*ИСХОДНЫЕ ДАННЫЕ:*
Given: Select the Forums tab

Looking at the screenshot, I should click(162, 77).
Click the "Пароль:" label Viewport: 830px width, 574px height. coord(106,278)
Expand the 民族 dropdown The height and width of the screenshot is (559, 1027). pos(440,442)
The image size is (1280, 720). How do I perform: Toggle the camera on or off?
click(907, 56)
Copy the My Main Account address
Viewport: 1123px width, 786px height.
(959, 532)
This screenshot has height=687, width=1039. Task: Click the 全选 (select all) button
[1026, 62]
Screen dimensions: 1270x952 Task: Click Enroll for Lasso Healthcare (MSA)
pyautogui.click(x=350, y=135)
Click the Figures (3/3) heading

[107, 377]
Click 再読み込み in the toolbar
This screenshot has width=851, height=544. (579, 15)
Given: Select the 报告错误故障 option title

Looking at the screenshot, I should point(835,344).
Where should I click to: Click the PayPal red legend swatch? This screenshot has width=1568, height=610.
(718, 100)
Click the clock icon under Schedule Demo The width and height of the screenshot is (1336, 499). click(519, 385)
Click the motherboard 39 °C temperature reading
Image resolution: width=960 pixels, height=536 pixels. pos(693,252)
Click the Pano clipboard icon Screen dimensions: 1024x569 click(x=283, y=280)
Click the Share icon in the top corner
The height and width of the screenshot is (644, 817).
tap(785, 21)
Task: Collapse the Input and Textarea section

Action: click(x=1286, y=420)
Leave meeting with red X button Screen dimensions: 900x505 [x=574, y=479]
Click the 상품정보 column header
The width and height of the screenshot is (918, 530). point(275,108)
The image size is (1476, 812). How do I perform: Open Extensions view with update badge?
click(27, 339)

*УСЛОВИЕ ЗАДАНИЯ:* Найдите выше все строки, где встречается слово «perform», и перепишите их. Регистр букв учитывается.

*ПИСЬМЕННЫЙ ОТВЕТ:*
The image size is (1280, 720). How do I perform: Toggle the camera on or off?
The image size is (1476, 812). How do I perform: Open Extensions view with update badge?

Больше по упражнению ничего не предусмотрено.